SF3B3 and SF3B5 usually serve as the structural components of the SF3B complex in the spliceosome U2 snRNP. Structural superposition with the SF3B complex revealed that TAF6L occupies the surface where the HEAT repeat domain of SF3B1 interacts with SF3B3 and SF3B5, suggesting that the incorporation of SF3B3 and SF3B5 into the two complexes is mutually exclusive (Supplementary Fig. S10). Although SF3B3 and SF3B5 are absent from yeast SAGA complex, it has been shown that yeast U2 snRNP proteins Lea1 and Msl1 exhibit functional interactions with multiple subunits of the SAGA complex, particularly with Gcn5, whose HAT activity facilitates co-transcriptional recruitment of U2 snRNP to the branch points of pre-mRNA9. Moreover, the TBP-binding module (Spt3 and Spt8) of the yeast SAGA complex can recruit the U2 snRNP ATPase Prp5 to the promoter region, and consequently mediating a balance between transcription and pre-spliceosome assembly10. Accordingly, we presume that the incorporation of SF3B3 and SF3B5 into hSAGA complex might play a similar role in the coordination of transcription initiation and pre-mRNA splicing. Further studies will be required to examine the specific roles of SF3B3 and SF3B5 within the context of hSAGA complex by generating mutations that selectively disrupt the attachment of SF3B3 and SF3B5 to TAF6L.

In summary, our cryo-EM analysis reveals that human SAGA complex adopts an overall architecture distinct from yeast SAGA complex due to the different organization of TRRAP relative to the core module (Supplementary Fig.
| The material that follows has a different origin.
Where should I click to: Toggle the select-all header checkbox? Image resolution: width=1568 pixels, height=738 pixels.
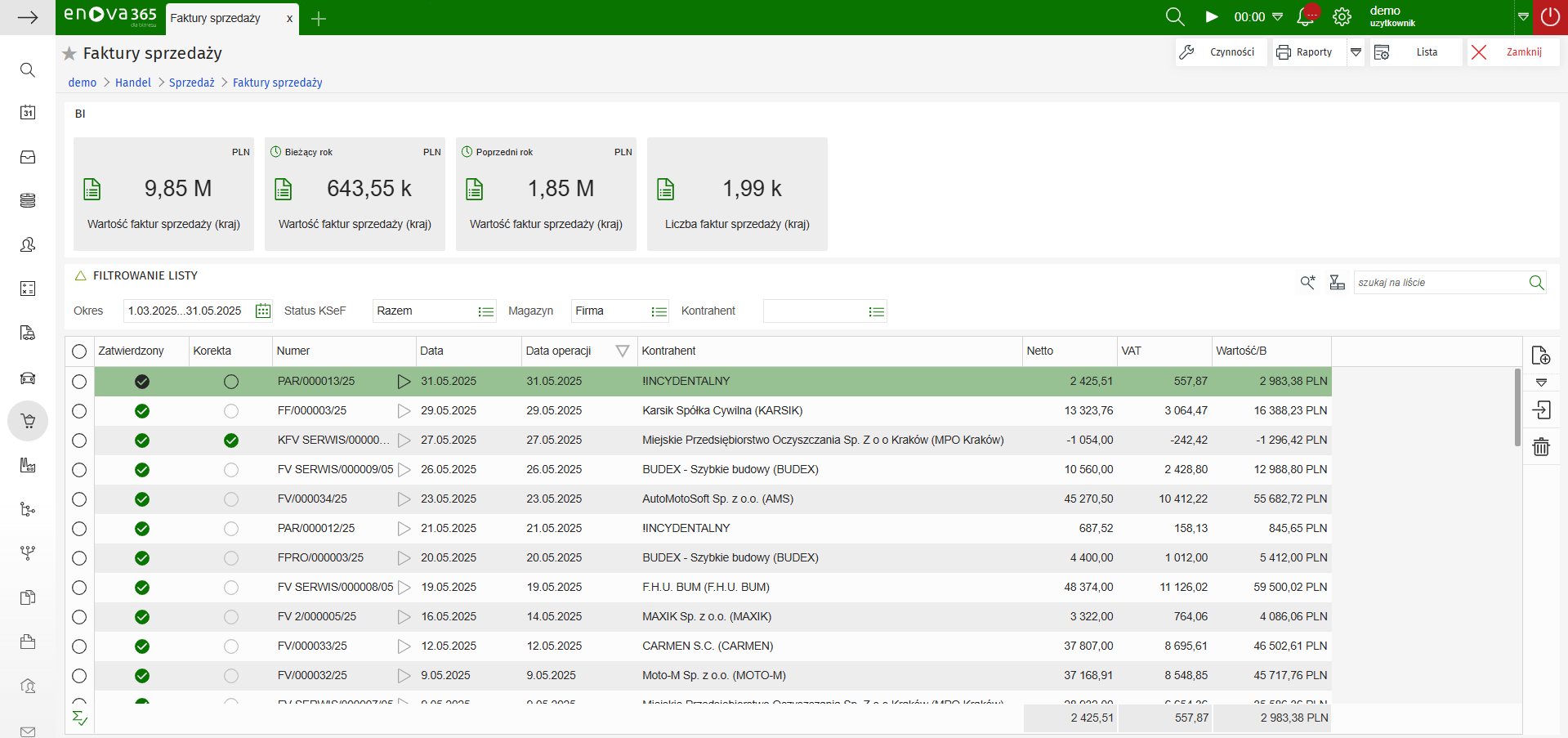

S11). TRRAP directly binds to several multifunctional transcription factors such as c-MYC, E2F and P53, and serves as an essential cofactor for the related transcription regulation2, further indicating the possible functional differences between human and yeast SAGA in multiple physiological activities. Future work on the structural mechanism for the regulation of hSAGA on transcription factors and its substrate nucleosomes will help understand how the unique configuration of hSAGA contributes to its functions. Our studies also elucidate the structural basis for the association of the splicing factors SF3B3 and SF3B5 with hSAGA complex and will promote functional investigations on the roles of the splicing factors in hSAGA complex.